The testimonies by Porch and Ervin suggest that, at best, the Town’s efforts in the last two years have caused excessive deer populations to remain constant. If the Town does not complete a deer cull this fall and winter, populations may increase either by removing a marginally effective local control or because a safe haven is created for the influx of nearby deer populations that are being culled. In particular, the Indiana Dunes National Lakeshore is the largest landholder and has recently reversed its former policy of not conducting culls. In concert with the Indiana Dunes State Park, the City of Portage, a local grain farmer, the Indiana Dunes National Lakeshore, and others, the Town is an important constituent helping to bring wild white-tailed deer populations into control. The public interest would be disserved by granting the stay.

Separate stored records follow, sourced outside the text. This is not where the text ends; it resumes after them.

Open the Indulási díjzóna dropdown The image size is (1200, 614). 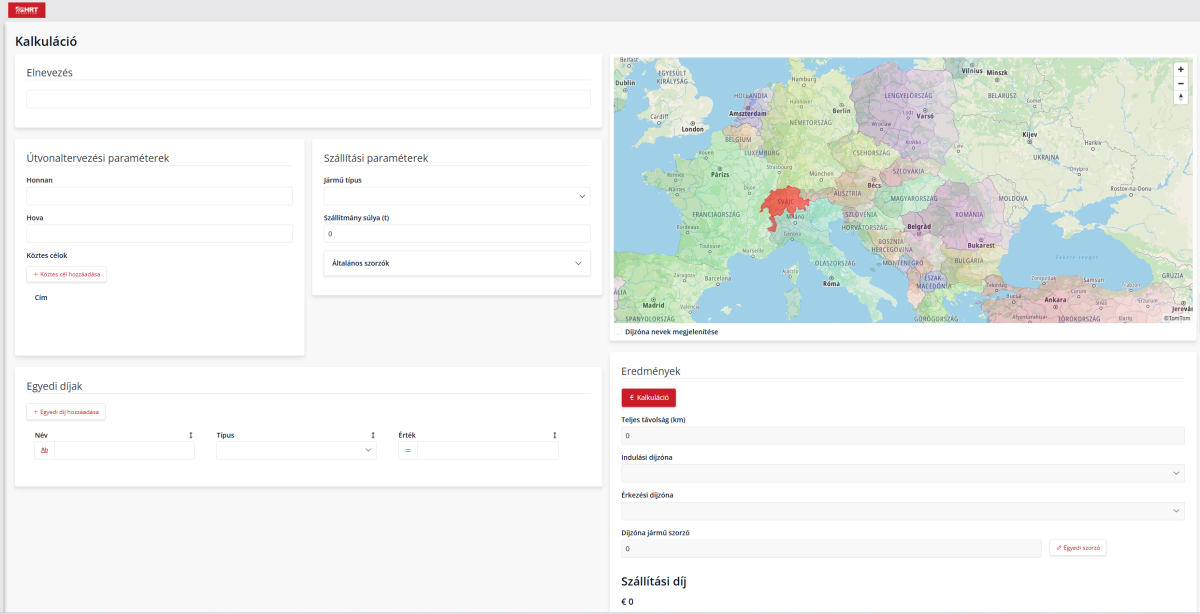tap(902, 473)
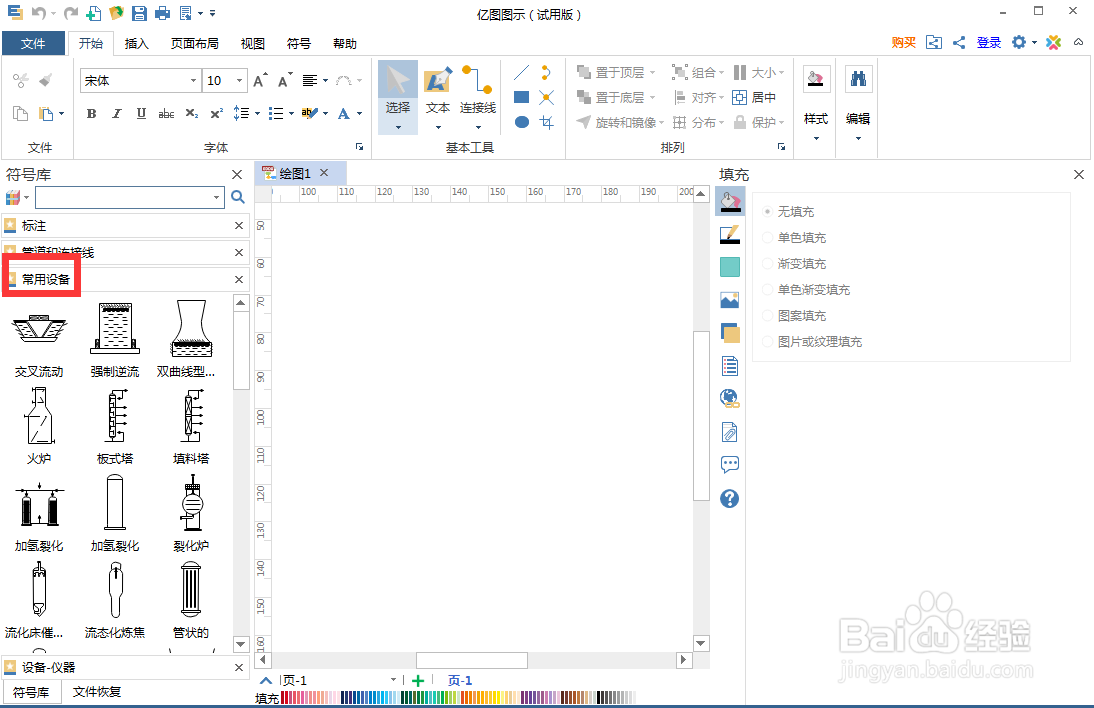
Task: Open the 视图 (View) ribbon tab
Action: tap(252, 43)
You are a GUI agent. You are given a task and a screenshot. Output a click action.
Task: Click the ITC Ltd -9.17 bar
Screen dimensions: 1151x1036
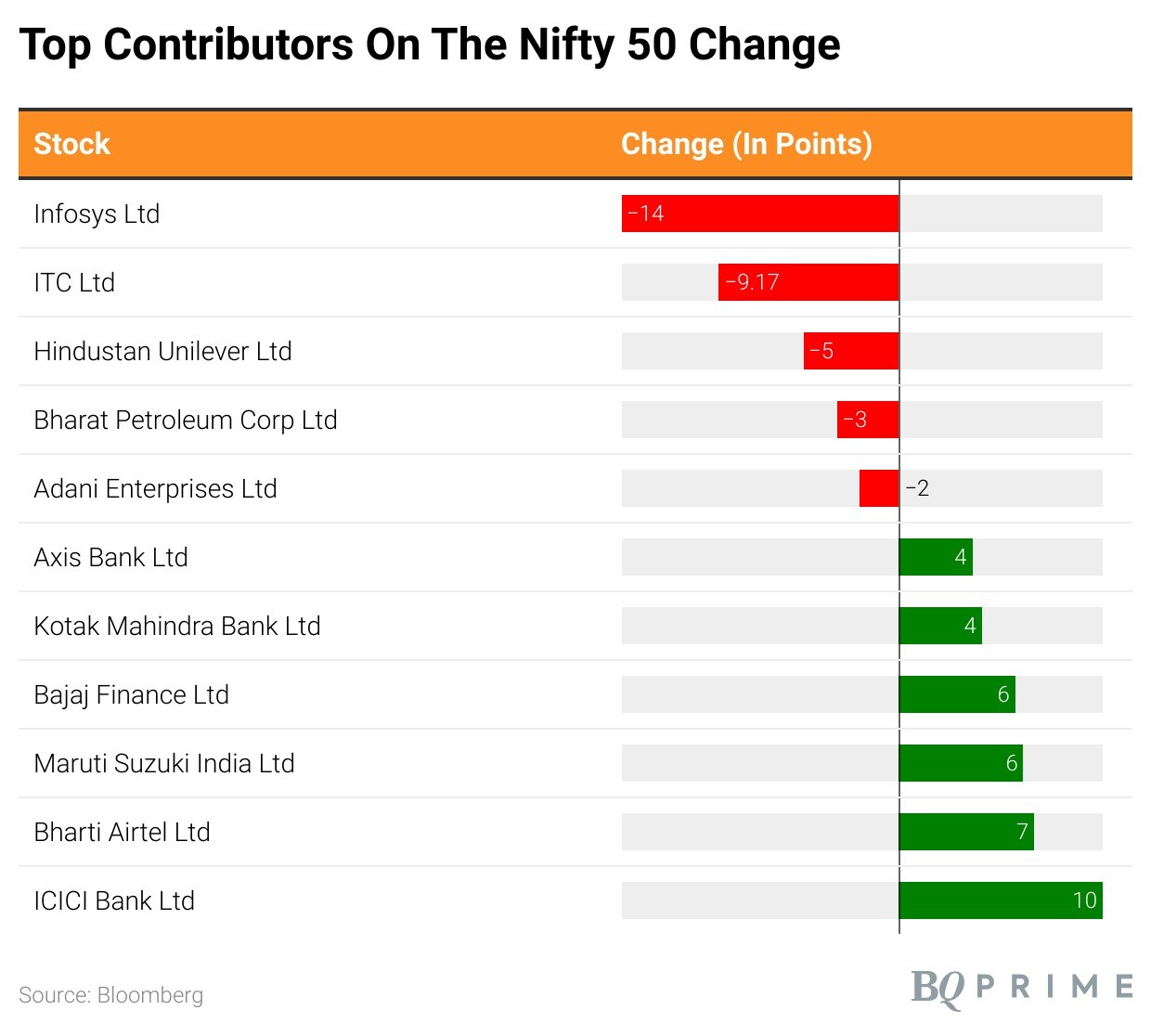(808, 282)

The DNR’s motion under Indiana Trial Rule 41(B) (joined by the Town) would result in an involuntary dismissal of the Claimants’ request for stay on the grounds that, upon the weight of the evidence and the law, they have shown no right to relief. Unless inconsistent with AOPA or 312 IAC 3-1, the administrative law judge may apply the Trial Rules. In some circumstances, the administrative may enter a final order of dismissal. IC 4-21.5-3-7 and 312 IAC 3-1-9. Granting the motion and entering a final order of dismissal of the request for stay are not inconsistent with AOPA and 312 IAC 3-1-9. Also, this proceeding is similar to proceedings considered in 2011 (Young, et al. v. Town of Ogden Dunes and DNR, Administrative Cause No. 11-178D) and in 2012 (Gaul, et al. v. Town of Ogden Dunes and DNR, Administrative Cause No. 12-203D) in which, for reasons that differed but held in common the challenges of short timeframes associated with the issuance and execution of special permits under IC 14-22-28-1. An important benefit is that granting a final order of dismissal would exhaust administrative remedies and allow the Claimants to seek judicial review of denial of the stay. The DNR’s motion to dismiss under Trial Rule 41(B) should be granted.

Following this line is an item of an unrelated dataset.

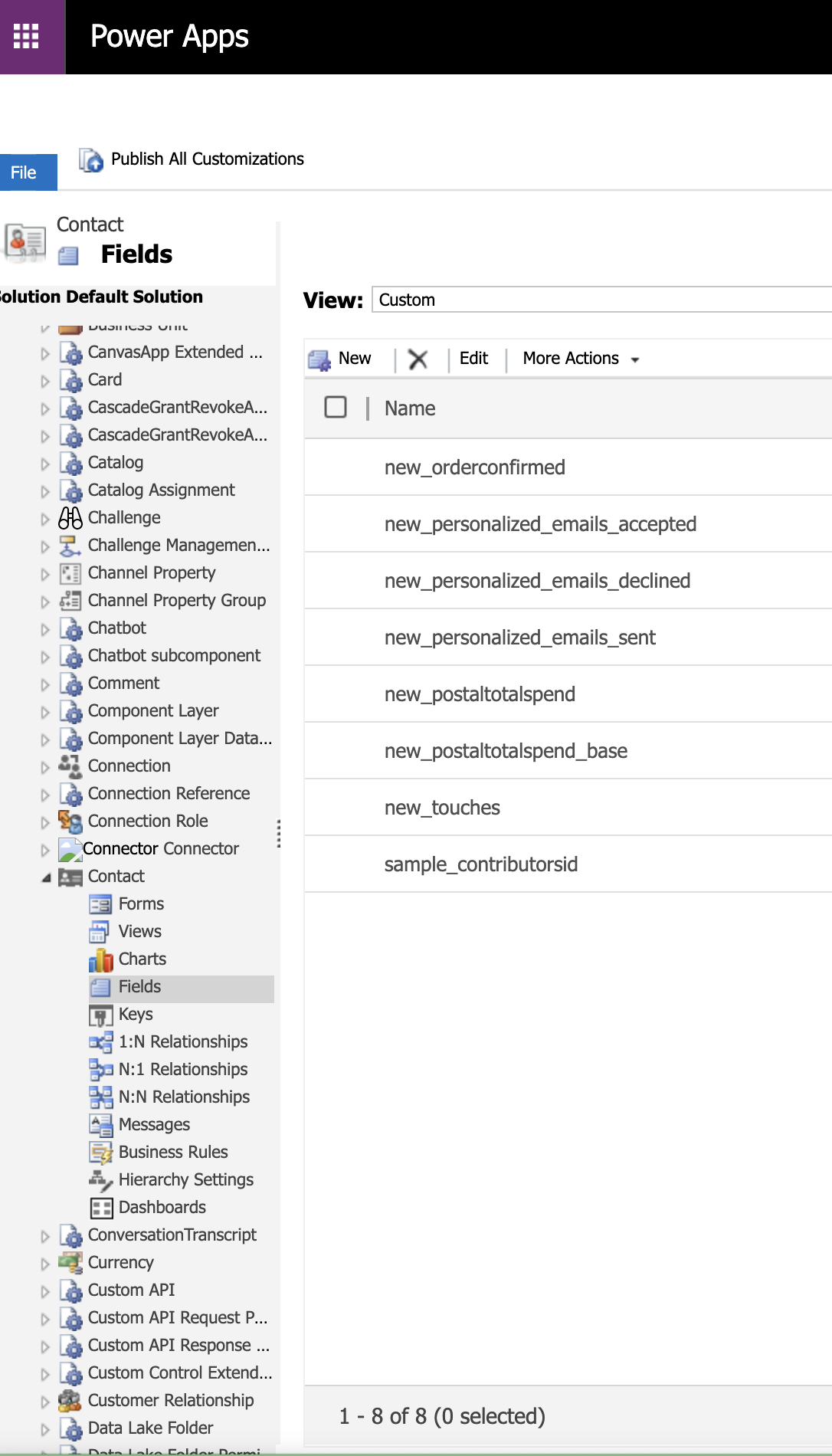Click the navigation pane splitter handle
This screenshot has width=832, height=1456.
[x=278, y=833]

A final order of dismissal is entered with respect to Claimants’ stay request because upon the weight of the evidence and the law, they have shown no right to relief. The dismissal applies only to the stay request and not to the Claimants’ petition for administrative review of the underlying Special Permit.

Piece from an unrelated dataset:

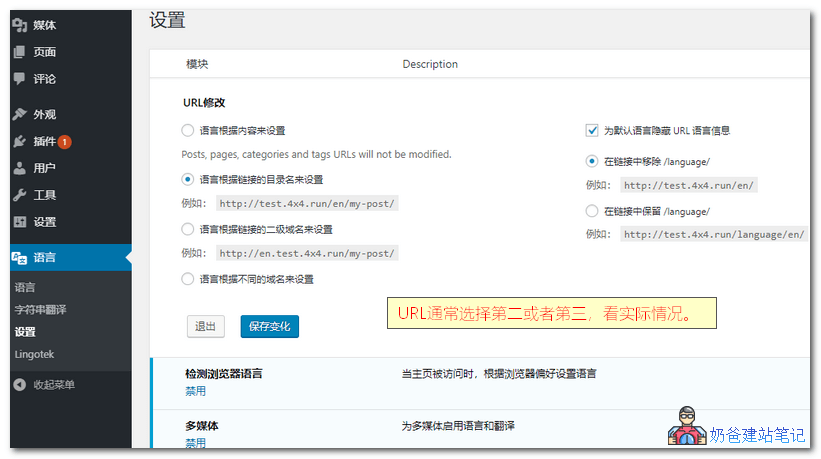Click the 保存变化 button
The height and width of the screenshot is (459, 821).
point(269,326)
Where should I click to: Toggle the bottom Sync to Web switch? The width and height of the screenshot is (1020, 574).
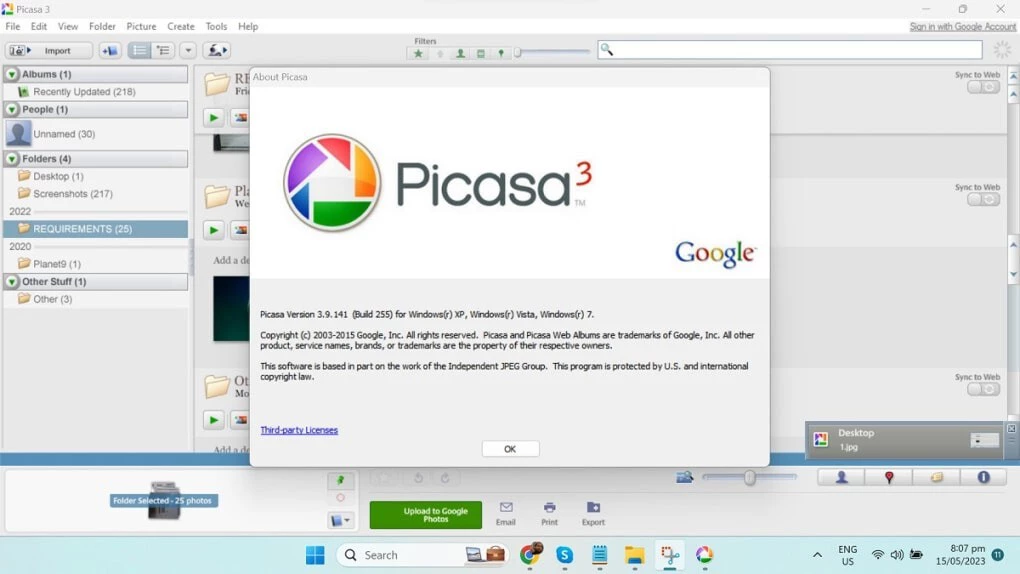[x=982, y=389]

The Town’s request to consolidate does not identify a provision of AOPA, 312 IAC 3-1, or the Trial Rules on which it is based. The request to consolidate is therefore denied but may be reconsidered based following a disposition of judicial review or if no Party elects to seek judicial review.
A person that wishes to seek judicial review must file a petition for judicial review in an appropriate court within 30 days of this order and must otherwise comply with IC 4-21.5-5. Service of a petition for judicial review is also governed by 312 IAC 3-1-18.
 As provided in IC 4-21.5-3-32, an agency is required to index final orders and may rely upon indexed orders as precedent. In 1988, the Commission adopted Caddnar as its index of agency decisions.
 Pressner did not appear for the preliminary hearing and did not otherwise participate in the proceeding.
 The court reporter has not been requested to prepare a transcript of the hearing. If a witness is shown as quoted in this Order, the statement is as nearly verbatim as could be determined by the administrative law judge. If a transcript is subsequently prepared that indicates different wording, the transcript shall be considered the official record and a quotation here as paraphrasing of witness testimony.
 This Order addresses in writing the stay request.